| Article ID | Journal | Published Year | Pages | File Type |
|---|---|---|---|---|
| 3979801 | Cancer Treatment Reviews | 2015 | 9 Pages |
•Development of several effective therapies has improved outcomes in prostate cancer.•Uncertainty remains regarding sequencing or combining of agents to optimize benefit.•Resistance to newer agents may impact treatment choices and timing of use.•Prostate cancer heterogeneity implies no one sequence/combination will benefit all.•Disease/patient characteristics should guide treatment choices to optimize benefit.

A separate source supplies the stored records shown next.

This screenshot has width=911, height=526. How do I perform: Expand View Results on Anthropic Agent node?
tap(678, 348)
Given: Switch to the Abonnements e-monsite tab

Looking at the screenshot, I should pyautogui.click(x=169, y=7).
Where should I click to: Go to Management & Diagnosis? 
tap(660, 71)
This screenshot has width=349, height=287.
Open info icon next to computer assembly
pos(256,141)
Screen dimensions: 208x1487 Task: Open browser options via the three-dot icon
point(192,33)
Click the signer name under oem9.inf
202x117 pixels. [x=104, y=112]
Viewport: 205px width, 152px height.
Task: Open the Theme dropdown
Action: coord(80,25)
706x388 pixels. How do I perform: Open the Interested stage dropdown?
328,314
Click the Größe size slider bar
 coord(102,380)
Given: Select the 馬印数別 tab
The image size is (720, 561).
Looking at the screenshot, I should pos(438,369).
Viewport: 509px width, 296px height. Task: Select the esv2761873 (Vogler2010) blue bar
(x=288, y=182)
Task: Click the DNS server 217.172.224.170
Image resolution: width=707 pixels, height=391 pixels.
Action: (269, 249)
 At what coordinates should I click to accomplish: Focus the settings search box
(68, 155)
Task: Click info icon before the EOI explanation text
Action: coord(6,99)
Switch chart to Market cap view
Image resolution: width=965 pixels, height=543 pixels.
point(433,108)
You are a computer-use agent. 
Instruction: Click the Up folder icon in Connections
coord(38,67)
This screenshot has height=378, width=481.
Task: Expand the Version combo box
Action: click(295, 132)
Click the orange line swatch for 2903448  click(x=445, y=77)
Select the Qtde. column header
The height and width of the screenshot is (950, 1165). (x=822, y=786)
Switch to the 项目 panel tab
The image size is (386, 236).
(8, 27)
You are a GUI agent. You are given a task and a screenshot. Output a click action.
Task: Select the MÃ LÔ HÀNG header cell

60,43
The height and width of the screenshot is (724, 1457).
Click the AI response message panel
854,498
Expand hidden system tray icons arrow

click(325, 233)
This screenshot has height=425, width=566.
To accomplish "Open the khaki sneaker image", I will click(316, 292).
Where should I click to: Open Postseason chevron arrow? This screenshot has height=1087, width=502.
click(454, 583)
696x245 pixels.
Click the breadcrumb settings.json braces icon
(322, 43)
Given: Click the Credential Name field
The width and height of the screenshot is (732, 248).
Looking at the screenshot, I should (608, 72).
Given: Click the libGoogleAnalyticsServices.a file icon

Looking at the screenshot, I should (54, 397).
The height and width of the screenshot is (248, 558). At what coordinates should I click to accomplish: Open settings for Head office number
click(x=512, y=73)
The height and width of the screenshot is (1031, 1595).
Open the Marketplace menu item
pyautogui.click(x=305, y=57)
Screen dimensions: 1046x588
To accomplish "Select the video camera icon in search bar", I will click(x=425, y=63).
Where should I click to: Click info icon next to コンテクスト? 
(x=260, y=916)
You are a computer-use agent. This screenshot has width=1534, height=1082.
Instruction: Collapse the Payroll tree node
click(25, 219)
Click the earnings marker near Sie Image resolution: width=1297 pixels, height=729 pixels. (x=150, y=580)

The standard treatment for metastatic prostate cancer is androgen deprivation therapy. However, progressive, metastatic disease usually develops, giving rise to metastatic castration-resistant prostate cancer (mCRPC). Great improvements have been made recently in the management of mCRPC, with current approved treatments including chemotherapy, androgen receptor-targeted agents, immunotherapies and radiopharmaceuticals. While the emergence of multiple effective therapies is encouraging, devising a treatment strategy can be difficult and it is becoming increasingly important, and challenging, to identify factors that influence the ideal timing of specific therapies. Considering where to place these agents in the treatment schedule of mCRPC, or whether these agents should be sequenced or combined to derive the optimal benefit for the patient, is not yet clear. Furthermore, cross-resistance may exist between these agents, which may ultimately influence treatment decisions and sequence choices. Preliminary data are emerging regarding the safety and activity for sequential treatment regimens, but there are currently no prospective studies. As prostate cancer is highly heterogeneous clinically, it is likely that no single treatment sequence will be optimal for all patients. However, at present, there are no validated biomarkers to guide individualized treatment for mCRPC. Here we review available data for the different mCRPC treatments, discussing potential sequencing of agents and possible cross-resistance or synergy among the recently approved and emerging therapies.